* [EXERCISE GOAL]
Repeat the entries below exactly, missing none.

Dataset entries
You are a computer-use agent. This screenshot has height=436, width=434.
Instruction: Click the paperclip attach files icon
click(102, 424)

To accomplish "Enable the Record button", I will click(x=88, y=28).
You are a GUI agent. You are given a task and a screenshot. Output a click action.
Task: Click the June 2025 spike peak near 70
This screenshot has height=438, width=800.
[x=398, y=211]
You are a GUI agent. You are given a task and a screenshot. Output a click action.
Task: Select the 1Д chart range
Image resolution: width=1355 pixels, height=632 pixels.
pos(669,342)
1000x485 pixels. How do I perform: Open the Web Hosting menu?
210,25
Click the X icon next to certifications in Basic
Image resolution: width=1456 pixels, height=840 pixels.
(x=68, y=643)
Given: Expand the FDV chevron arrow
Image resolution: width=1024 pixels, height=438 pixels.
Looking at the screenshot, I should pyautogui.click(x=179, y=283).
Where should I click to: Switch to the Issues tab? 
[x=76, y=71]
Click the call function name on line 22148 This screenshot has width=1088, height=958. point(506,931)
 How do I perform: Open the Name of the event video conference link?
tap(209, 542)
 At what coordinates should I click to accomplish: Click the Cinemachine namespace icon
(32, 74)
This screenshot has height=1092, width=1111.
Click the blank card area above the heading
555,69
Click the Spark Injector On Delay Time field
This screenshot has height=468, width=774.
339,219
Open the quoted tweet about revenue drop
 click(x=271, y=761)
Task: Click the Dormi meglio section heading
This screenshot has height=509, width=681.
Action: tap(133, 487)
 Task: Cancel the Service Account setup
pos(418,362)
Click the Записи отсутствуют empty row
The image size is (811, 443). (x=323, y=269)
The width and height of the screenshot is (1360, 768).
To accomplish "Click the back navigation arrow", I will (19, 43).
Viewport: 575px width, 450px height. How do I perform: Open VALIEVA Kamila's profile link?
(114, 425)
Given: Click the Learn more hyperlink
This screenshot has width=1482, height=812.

* [EXERCISE RESULT]
You are a computer-use agent. This screenshot has height=436, width=434.
Instruction: Click the paperclip attach files icon
click(102, 424)

To accomplish "Enable the Record button", I will click(x=88, y=28).
You are a GUI agent. You are given a task and a screenshot. Output a click action.
Task: Click the June 2025 spike peak near 70
This screenshot has height=438, width=800.
[x=398, y=211]
You are a GUI agent. You are given a task and a screenshot. Output a click action.
Task: Select the 1Д chart range
Image resolution: width=1355 pixels, height=632 pixels.
pos(669,342)
1000x485 pixels. How do I perform: Open the Web Hosting menu?
210,25
Click the X icon next to certifications in Basic
Image resolution: width=1456 pixels, height=840 pixels.
(x=68, y=643)
Given: Expand the FDV chevron arrow
Image resolution: width=1024 pixels, height=438 pixels.
Looking at the screenshot, I should pyautogui.click(x=179, y=283).
Where should I click to: Switch to the Issues tab? 
[x=76, y=71]
Click the call function name on line 22148 This screenshot has width=1088, height=958. point(506,931)
 How do I perform: Open the Name of the event video conference link?
tap(209, 542)
 At what coordinates should I click to accomplish: Click the Cinemachine namespace icon
(32, 74)
This screenshot has height=1092, width=1111.
Click the blank card area above the heading
555,69
Click the Spark Injector On Delay Time field
This screenshot has height=468, width=774.
339,219
Open the quoted tweet about revenue drop
 click(x=271, y=761)
Task: Click the Dormi meglio section heading
This screenshot has height=509, width=681.
Action: tap(133, 487)
 Task: Cancel the Service Account setup
pos(418,362)
Click the Записи отсутствуют empty row
The image size is (811, 443). (x=323, y=269)
The width and height of the screenshot is (1360, 768).
To accomplish "Click the back navigation arrow", I will (19, 43).
Viewport: 575px width, 450px height. How do I perform: Open VALIEVA Kamila's profile link?
(114, 425)
Given: Click the Learn more hyperlink
This screenshot has width=1482, height=812.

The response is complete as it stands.